What are real numbers?

Real numbers are a fundamental mathematical concept that encompasses a wide range of numbers used in mathematics and everyday life. Real numbers include all rational and irrational numbers and can be represented on the real number line. Here are the main types of real numbers:

Rational Numbers: Rational numbers are numbers that can be expressed as the quotient or fraction of two integers, where the denominator is not zero. Examples of rational numbers include integers (such as -3, 0, 7), fractions (such as 1/2, -3/4), and repeating or terminating decimals (such as 0.25, 0.6).

Irrational Numbers: Irrational numbers cannot be expressed as the quotient of two integers, and their decimal representations neither terminate nor repeat. Famous examples of irrational numbers include √2 (the square root of 2), π (pi), and e (Euler's number).

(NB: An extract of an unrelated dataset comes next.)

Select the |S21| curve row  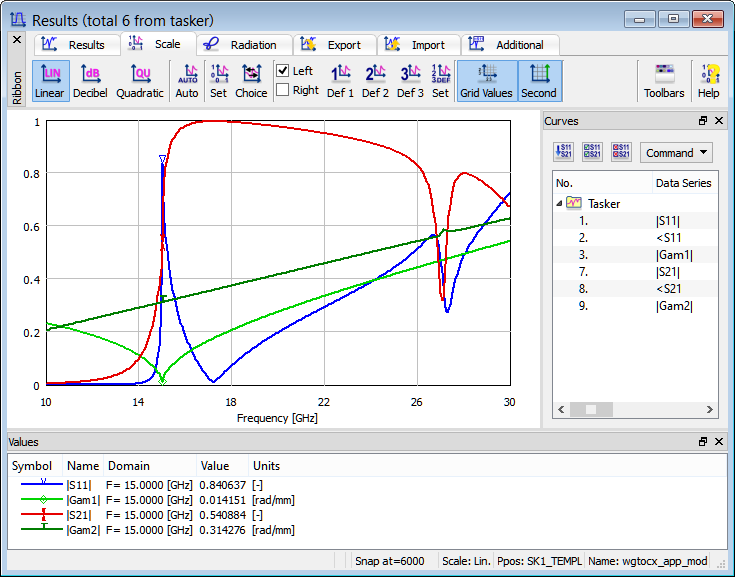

Integers: Integers are whole numbers, both positive and negative, including zero. Examples of integers are -3, -2, -1, 0, 1, 2, 3, and so on.

Whole Numbers: Whole numbers are non-negative integers, including zero. Examples of whole numbers are 0, 1, 2, 3, and so on.

Natural Numbers: Natural numbers are the positive whole numbers, starting from 1 and extending indefinitely. Examples of natural numbers are 1, 2, 3, 4, and so on.

Real numbers are used in various mathematical operations, equations, and calculations, making them a fundamental concept in mathematics. They are denoted by the symbol ℝ and can be visualized on the real number line, which is an infinitely long horizontal line with numbers marked along it to represent all real numbers. The real number line helps us understand the relative magnitude and relationships between different real numbers.